Aber so ganz zufrieden bin ich immer noch nicht. Darum füge ich zum Input noch «Hyperrealism» hinzu. Wie genau die Technik dahinter funktioniert, weiss ich nicht; ich weiss nur, dass das Bild dann detaillierter wird. Tatsächlich scheint das Ergebnis detaillierter – aber so ganz hinhauen will es immer noch nicht. Aufgebe, neu beginnen. Dieses Mal nehmen wir noch «creative» als Input dazu. Damit lassen wir dem Programm mehr Freiheiten. Und siehe da: Statt des erwarteten muskulösen Mannes (warum eigentlich keine Frau? Hero ist ja Genderneutral, gell…) in Cape und Kapuze sehen wir nun einen Normalo zwischen den Gestellen. Das ist ja fast schon poetisch.
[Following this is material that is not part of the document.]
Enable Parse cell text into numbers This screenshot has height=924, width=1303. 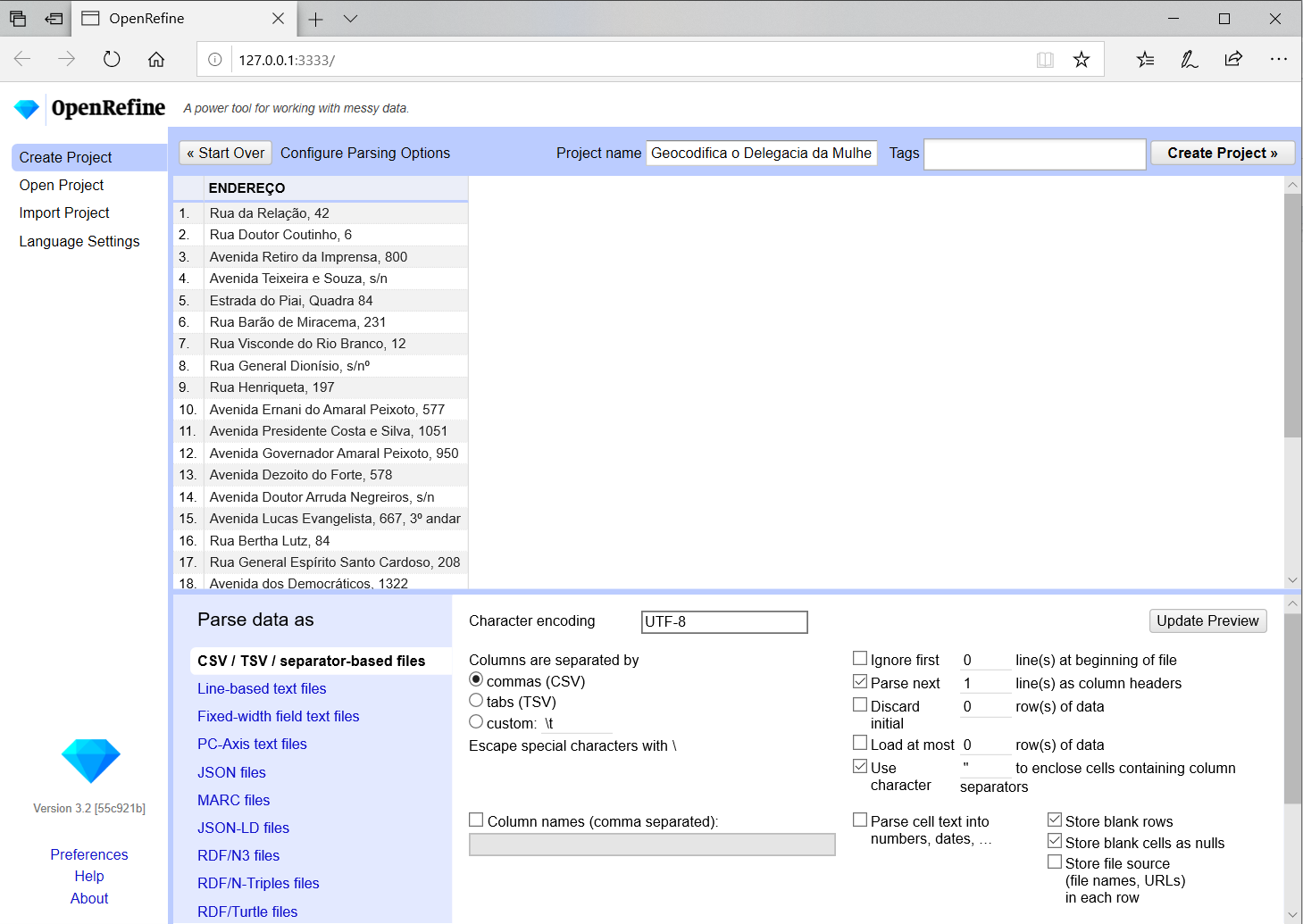pos(860,820)
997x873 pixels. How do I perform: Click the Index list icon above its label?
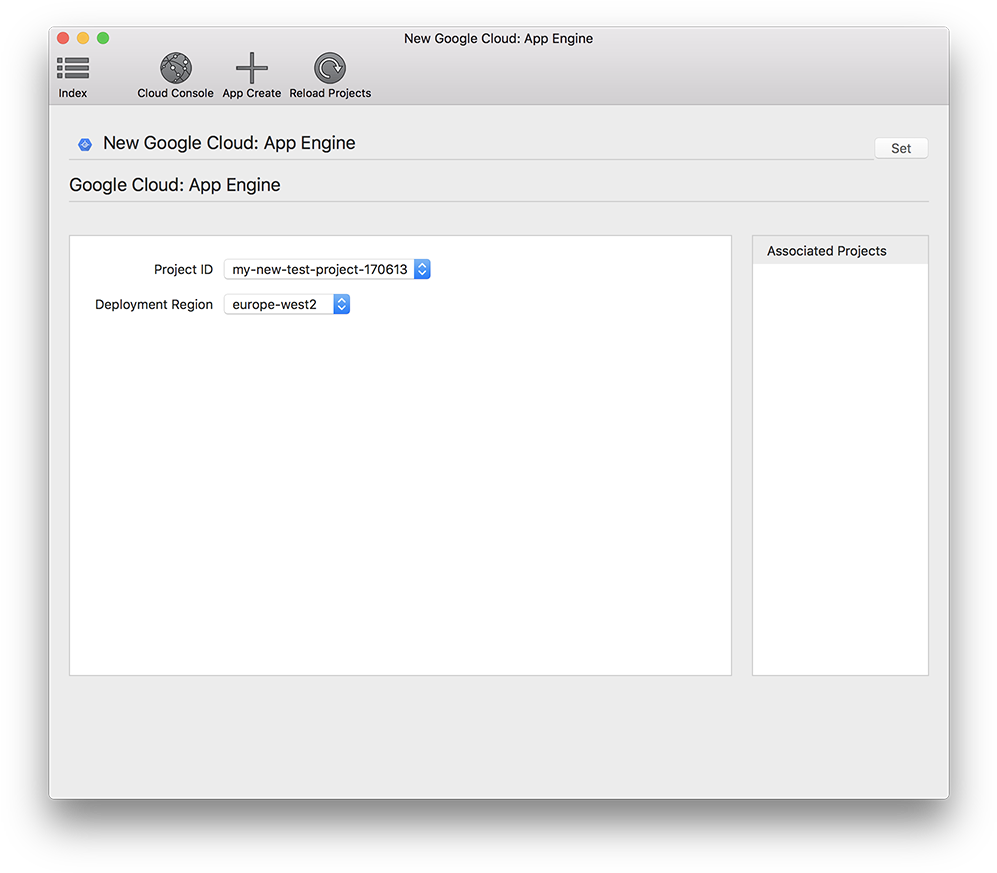point(72,67)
Ganz à la «wir sind doch alle Helden des Alltags».
Nach gut einer halben Stunde herumprobieren lautet mein Fazit also: Krass. Die Software kann einiges, macht aber aus dem Durchschnittsbürger wie mir noch lange keinen waschechten Künstler. Klar gibt es Menschen, die genau wissen, wie man mit welchen Inputs welche Ergebnisse erhält, wie man optimisiert und so weiter. Für uns Normalsterbliche dauert das jedoch viel zu lange und kostet Nerven. Empfehlen kann ich die Gratisversion aber trotzdem allen, die einmal ihre künstlerische Ader austoben wollen, ohne wirklich eine zu haben.